Strategien in der MRI basieren auf interaktiven Grundfertigkeiten, die einen Roboter zu einfachen Tätigkeiten, Handreichungen und Absprachen mit Menschen befähigen. Hierzu gehören das Übergeben eines Gegenstandes (z. B. Wasserglas, Schlüssel oder Einkaufstasche) zwischen Mensch und Roboter, die situative Begleitung (z. B. räumliches Führen und geführt werden) und das gegenseitige Mitteilen von Absichten und Handlungsanweisungen (z. B. durch nonverbale Aufmerksamkeitslenkung oder wechselseitige Erwartungsanzeigen). Interaktive Grundfertigkeiten werden in den Forschungsprojekten der ersten Bekanntmachung dieser Reihe untersucht. Sie stellen erforderliche Bausteine für die Gestaltung komplexer Interaktionsstrategien dar und sollen im Rahmen der vorliegenden Bekanntmachung intelligent kombiniert und weiterentwickelt werden.

 

2 Gegenstand der Förderung

Gefördert werden innovative Forschungs-und Entwicklungsarbeiten, die im Hinblick auf eine zielorientierte Gestaltung von Interaktionsstrategien der MRI interaktive Grundfertigkeiten aufgreifen, weiterentwickeln und intelligent kombinieren.

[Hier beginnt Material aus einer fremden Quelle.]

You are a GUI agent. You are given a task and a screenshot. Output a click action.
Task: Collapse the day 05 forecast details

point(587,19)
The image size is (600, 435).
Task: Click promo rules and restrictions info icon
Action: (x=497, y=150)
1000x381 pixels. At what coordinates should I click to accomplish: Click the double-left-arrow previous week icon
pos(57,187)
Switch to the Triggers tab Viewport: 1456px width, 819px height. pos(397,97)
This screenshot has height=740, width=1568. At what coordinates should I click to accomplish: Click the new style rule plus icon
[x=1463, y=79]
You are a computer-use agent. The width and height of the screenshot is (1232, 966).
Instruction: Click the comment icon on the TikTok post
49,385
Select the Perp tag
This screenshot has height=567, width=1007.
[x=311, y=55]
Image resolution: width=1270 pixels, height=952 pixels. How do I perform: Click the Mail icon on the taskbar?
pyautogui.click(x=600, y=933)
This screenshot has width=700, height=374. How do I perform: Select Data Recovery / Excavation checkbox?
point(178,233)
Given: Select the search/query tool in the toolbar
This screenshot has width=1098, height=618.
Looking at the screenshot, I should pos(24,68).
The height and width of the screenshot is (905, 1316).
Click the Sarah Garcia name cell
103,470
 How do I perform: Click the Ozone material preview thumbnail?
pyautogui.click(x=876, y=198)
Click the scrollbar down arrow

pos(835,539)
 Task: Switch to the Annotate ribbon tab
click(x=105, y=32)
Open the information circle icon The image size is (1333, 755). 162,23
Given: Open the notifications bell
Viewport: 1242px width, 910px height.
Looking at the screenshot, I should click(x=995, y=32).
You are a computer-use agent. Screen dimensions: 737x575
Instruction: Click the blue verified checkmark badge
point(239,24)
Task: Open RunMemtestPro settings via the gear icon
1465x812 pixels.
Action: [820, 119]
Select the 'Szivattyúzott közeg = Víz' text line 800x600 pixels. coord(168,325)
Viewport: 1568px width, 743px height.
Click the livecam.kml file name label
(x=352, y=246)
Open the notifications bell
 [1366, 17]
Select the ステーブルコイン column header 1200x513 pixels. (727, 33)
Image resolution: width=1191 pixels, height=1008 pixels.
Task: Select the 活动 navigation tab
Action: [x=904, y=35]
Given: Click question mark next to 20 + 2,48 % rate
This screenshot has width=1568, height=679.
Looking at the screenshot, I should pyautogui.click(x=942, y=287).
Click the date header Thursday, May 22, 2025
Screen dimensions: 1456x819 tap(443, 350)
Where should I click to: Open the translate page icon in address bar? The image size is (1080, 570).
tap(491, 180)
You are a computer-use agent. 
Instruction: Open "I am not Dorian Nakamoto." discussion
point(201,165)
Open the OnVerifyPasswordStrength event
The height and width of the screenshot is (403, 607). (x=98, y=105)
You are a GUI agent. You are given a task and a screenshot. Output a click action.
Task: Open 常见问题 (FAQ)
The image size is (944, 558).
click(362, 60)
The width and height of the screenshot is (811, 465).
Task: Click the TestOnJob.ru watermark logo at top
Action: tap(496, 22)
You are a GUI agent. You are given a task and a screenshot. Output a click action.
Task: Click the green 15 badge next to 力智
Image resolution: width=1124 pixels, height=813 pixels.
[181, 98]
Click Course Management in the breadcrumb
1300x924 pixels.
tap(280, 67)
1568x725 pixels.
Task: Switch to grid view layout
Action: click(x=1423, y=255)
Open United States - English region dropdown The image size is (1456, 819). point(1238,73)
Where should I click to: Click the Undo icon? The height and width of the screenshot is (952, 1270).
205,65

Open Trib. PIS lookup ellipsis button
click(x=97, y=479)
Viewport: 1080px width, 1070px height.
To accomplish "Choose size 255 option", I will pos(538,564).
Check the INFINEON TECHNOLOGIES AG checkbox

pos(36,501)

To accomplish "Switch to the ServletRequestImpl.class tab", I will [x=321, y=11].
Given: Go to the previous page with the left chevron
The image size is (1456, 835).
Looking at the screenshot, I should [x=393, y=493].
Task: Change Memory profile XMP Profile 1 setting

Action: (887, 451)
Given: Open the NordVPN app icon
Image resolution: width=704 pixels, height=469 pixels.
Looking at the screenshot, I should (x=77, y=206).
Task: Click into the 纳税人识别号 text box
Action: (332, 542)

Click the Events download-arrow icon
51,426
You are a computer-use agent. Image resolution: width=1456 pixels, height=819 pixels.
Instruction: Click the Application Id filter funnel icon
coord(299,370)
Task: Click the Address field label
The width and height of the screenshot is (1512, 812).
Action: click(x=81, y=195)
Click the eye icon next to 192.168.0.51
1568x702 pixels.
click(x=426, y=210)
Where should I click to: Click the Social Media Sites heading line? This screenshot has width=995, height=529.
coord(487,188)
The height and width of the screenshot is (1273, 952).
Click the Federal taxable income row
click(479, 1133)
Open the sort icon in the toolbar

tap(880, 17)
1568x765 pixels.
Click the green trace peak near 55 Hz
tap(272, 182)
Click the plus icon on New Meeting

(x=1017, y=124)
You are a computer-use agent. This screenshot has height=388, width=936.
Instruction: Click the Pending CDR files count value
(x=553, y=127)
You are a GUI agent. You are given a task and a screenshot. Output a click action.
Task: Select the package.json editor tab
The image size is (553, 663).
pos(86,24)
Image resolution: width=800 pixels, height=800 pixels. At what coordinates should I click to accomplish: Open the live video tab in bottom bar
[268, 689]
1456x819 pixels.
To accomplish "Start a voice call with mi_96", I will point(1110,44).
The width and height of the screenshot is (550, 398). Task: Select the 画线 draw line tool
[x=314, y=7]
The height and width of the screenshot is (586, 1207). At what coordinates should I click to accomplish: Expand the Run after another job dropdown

Die im Rahmen dieser Bekanntmachung geförderten Forschungs- und Entwicklungsvorhaben müssen die einfache Nutzung von Technik, das Vertrauen in Technik, die Zuverlässigkeit und damit auch die Sicherheit im Sinne der in der Hightech-Strategie der Bundesregierung formulierten Zukunftsaufgabe einer „digitalen Wirtschaft und Gesellschaft“ gewährleisten.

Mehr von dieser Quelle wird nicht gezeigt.